Show every line of the records below that contains the word "fullscreen".

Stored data
*** Begin section ***
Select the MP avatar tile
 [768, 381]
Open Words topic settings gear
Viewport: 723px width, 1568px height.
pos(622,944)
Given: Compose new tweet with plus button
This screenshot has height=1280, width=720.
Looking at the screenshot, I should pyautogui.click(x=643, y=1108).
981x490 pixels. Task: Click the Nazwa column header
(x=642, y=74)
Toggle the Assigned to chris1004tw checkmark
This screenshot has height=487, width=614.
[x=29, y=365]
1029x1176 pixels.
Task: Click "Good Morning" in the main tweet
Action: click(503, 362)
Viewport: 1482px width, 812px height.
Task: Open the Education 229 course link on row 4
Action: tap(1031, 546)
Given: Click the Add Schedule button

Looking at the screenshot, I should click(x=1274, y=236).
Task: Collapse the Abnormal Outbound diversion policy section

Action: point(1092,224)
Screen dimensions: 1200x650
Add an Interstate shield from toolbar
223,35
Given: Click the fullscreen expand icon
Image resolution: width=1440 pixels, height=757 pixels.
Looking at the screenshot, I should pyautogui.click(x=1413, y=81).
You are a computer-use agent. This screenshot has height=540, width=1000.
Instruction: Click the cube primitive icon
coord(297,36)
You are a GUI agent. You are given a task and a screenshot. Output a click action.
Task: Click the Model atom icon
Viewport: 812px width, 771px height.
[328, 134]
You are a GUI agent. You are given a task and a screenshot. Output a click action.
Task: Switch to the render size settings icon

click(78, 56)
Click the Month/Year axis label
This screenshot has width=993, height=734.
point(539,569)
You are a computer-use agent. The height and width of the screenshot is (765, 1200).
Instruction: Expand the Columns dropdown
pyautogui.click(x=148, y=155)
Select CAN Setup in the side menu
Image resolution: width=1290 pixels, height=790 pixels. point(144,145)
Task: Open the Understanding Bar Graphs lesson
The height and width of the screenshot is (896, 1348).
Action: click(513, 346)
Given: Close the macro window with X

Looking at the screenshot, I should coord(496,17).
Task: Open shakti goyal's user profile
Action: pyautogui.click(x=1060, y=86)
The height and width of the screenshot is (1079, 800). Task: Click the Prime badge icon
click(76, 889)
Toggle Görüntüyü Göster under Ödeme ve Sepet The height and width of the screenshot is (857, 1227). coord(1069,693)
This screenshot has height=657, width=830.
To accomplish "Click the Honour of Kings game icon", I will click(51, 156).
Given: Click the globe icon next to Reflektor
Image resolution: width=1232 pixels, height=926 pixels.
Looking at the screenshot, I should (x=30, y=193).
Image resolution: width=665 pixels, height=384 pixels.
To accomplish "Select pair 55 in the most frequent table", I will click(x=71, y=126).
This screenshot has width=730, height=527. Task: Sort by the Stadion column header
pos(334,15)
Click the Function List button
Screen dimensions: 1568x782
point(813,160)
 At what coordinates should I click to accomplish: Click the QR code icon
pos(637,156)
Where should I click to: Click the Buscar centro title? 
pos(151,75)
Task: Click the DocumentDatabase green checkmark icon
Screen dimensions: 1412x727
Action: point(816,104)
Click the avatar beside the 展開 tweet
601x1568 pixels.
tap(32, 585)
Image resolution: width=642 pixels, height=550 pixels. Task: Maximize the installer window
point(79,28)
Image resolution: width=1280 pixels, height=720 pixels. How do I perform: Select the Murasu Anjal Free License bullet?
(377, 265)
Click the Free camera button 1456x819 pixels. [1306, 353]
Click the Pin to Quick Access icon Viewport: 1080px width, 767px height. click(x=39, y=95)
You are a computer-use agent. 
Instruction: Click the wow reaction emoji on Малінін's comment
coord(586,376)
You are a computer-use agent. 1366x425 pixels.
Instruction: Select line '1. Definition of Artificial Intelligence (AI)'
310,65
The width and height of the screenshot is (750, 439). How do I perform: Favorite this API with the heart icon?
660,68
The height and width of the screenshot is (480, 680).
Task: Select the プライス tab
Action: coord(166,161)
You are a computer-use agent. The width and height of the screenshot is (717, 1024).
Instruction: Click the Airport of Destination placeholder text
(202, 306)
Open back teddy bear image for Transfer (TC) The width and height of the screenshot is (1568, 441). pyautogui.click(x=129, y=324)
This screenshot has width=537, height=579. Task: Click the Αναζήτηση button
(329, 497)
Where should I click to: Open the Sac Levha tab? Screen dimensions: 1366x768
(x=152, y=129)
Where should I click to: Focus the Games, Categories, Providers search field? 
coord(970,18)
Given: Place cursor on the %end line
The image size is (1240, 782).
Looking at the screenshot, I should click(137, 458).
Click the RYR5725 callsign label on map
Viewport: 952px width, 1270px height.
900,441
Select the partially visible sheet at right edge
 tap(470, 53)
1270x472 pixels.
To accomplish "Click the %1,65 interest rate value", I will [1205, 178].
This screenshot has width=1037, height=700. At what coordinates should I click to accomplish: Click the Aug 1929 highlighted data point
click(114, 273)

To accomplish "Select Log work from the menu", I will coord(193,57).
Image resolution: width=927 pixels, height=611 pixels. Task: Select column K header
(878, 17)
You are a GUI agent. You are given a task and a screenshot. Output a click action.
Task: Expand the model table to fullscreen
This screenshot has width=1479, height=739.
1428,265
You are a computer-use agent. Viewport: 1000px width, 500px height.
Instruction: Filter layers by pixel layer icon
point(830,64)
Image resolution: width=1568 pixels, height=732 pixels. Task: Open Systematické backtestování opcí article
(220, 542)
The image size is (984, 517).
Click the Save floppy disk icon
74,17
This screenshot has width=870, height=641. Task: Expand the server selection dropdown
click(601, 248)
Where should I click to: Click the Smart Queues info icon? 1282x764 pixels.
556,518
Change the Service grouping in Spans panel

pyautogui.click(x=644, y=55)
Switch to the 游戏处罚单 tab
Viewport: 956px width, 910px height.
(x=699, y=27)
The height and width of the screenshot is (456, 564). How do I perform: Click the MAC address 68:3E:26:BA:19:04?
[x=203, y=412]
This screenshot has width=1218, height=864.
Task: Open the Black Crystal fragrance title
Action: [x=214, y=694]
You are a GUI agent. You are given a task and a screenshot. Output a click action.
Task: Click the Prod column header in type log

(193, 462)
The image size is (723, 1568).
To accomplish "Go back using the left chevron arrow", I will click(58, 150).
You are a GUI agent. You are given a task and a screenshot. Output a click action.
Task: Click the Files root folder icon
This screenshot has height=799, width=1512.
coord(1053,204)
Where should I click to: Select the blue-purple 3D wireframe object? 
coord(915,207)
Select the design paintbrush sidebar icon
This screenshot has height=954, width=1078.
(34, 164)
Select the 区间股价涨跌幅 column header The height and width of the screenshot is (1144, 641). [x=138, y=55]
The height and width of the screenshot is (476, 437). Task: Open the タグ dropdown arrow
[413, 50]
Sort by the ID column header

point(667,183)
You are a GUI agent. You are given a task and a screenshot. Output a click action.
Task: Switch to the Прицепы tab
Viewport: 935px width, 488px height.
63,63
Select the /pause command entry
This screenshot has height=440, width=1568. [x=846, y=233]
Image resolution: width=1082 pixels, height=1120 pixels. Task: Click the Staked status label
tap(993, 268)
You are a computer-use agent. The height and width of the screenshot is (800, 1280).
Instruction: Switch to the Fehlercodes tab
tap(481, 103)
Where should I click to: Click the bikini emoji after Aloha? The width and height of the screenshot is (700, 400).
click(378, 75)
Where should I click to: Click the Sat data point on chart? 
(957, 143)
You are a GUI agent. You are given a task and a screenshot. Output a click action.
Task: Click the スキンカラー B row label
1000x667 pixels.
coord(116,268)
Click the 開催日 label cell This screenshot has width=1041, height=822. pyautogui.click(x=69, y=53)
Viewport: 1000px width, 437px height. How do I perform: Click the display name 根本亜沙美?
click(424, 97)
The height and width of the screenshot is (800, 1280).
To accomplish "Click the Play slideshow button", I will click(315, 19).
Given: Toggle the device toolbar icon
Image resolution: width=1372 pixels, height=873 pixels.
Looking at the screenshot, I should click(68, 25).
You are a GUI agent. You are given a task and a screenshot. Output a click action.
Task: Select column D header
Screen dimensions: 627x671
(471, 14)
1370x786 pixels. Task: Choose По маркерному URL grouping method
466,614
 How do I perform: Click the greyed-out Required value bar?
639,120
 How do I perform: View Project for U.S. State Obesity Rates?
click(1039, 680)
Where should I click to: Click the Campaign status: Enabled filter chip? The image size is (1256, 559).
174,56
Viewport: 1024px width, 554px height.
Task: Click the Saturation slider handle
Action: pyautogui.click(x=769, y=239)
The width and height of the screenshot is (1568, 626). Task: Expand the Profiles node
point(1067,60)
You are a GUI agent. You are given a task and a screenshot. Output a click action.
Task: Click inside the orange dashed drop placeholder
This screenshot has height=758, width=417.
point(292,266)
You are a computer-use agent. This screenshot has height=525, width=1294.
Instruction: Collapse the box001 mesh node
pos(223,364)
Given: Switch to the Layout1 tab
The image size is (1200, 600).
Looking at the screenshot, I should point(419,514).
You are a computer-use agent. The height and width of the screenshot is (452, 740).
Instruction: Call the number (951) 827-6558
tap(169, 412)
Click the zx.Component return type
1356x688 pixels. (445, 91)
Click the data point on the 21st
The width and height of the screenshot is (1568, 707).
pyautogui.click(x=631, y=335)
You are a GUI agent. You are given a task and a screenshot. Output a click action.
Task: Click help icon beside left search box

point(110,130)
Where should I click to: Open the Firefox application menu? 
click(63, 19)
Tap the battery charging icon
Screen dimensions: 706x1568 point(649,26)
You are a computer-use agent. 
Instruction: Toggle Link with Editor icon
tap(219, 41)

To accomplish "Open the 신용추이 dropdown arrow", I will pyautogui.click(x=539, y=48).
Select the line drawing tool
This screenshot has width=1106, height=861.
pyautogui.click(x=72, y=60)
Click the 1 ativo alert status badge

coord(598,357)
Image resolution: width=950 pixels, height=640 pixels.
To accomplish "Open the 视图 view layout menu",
*** End section ***
*Exercise answer:*
Given: Click the fullscreen expand icon
Task: Expand the model table to fullscreen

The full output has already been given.